In the data that follows, each entry is to be restated exactly.
• • • • •
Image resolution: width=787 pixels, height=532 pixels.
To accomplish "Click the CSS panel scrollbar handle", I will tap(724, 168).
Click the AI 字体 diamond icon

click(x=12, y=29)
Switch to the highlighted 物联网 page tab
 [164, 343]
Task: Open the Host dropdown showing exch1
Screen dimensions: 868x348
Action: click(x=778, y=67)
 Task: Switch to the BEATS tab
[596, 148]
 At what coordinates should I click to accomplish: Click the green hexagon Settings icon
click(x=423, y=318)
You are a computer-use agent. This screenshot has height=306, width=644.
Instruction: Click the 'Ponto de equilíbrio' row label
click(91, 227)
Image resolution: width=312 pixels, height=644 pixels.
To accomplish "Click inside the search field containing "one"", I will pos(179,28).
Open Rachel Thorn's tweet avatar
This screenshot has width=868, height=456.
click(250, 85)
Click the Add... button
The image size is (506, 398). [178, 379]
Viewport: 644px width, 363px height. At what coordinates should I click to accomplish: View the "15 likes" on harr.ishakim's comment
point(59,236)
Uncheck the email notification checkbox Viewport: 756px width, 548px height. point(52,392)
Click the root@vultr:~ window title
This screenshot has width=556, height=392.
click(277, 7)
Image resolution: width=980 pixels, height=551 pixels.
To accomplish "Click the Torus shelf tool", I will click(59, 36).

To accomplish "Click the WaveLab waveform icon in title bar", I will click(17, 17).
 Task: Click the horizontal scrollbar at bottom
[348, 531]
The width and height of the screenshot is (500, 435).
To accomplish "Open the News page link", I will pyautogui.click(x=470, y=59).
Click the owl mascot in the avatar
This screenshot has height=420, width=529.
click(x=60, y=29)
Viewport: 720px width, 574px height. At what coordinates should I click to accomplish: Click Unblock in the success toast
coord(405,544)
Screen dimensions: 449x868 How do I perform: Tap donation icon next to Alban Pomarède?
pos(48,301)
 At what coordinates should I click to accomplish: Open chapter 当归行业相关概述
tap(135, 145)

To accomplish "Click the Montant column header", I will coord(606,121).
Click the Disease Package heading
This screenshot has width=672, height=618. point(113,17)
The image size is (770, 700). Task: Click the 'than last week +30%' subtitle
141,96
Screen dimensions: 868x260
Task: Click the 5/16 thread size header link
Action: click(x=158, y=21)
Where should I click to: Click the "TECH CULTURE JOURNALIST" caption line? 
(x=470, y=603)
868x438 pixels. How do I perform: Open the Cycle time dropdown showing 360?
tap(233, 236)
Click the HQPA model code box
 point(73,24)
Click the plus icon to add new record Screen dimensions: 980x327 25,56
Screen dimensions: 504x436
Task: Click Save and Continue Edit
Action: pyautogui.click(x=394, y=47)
• • • • •
▶ YOUR SOLUTION
Image resolution: width=787 pixels, height=532 pixels.
To accomplish "Click the CSS panel scrollbar handle", I will tap(724, 168).
Click the AI 字体 diamond icon

click(x=12, y=29)
Switch to the highlighted 物联网 page tab
 [164, 343]
Task: Open the Host dropdown showing exch1
Screen dimensions: 868x348
Action: click(x=778, y=67)
 Task: Switch to the BEATS tab
[596, 148]
 At what coordinates should I click to accomplish: Click the green hexagon Settings icon
click(x=423, y=318)
You are a computer-use agent. This screenshot has height=306, width=644.
Instruction: Click the 'Ponto de equilíbrio' row label
click(91, 227)
Image resolution: width=312 pixels, height=644 pixels.
To accomplish "Click inside the search field containing "one"", I will pos(179,28).
Open Rachel Thorn's tweet avatar
This screenshot has width=868, height=456.
click(250, 85)
Click the Add... button
The image size is (506, 398). [178, 379]
Viewport: 644px width, 363px height. At what coordinates should I click to accomplish: View the "15 likes" on harr.ishakim's comment
point(59,236)
Uncheck the email notification checkbox Viewport: 756px width, 548px height. point(52,392)
Click the root@vultr:~ window title
This screenshot has width=556, height=392.
click(277, 7)
Image resolution: width=980 pixels, height=551 pixels.
To accomplish "Click the Torus shelf tool", I will click(59, 36).

To accomplish "Click the WaveLab waveform icon in title bar", I will click(17, 17).
 Task: Click the horizontal scrollbar at bottom
[348, 531]
The width and height of the screenshot is (500, 435).
To accomplish "Open the News page link", I will pyautogui.click(x=470, y=59).
Click the owl mascot in the avatar
This screenshot has height=420, width=529.
click(x=60, y=29)
Viewport: 720px width, 574px height. At what coordinates should I click to accomplish: Click Unblock in the success toast
coord(405,544)
Screen dimensions: 449x868 How do I perform: Tap donation icon next to Alban Pomarède?
pos(48,301)
 At what coordinates should I click to accomplish: Open chapter 当归行业相关概述
tap(135, 145)

To accomplish "Click the Montant column header", I will coord(606,121).
Click the Disease Package heading
This screenshot has width=672, height=618. point(113,17)
The image size is (770, 700). Task: Click the 'than last week +30%' subtitle
141,96
Screen dimensions: 868x260
Task: Click the 5/16 thread size header link
Action: click(x=158, y=21)
Where should I click to: Click the "TECH CULTURE JOURNALIST" caption line? 
(x=470, y=603)
868x438 pixels. How do I perform: Open the Cycle time dropdown showing 360?
tap(233, 236)
Click the HQPA model code box
 point(73,24)
Click the plus icon to add new record Screen dimensions: 980x327 25,56
Screen dimensions: 504x436
Task: Click Save and Continue Edit
Action: pyautogui.click(x=394, y=47)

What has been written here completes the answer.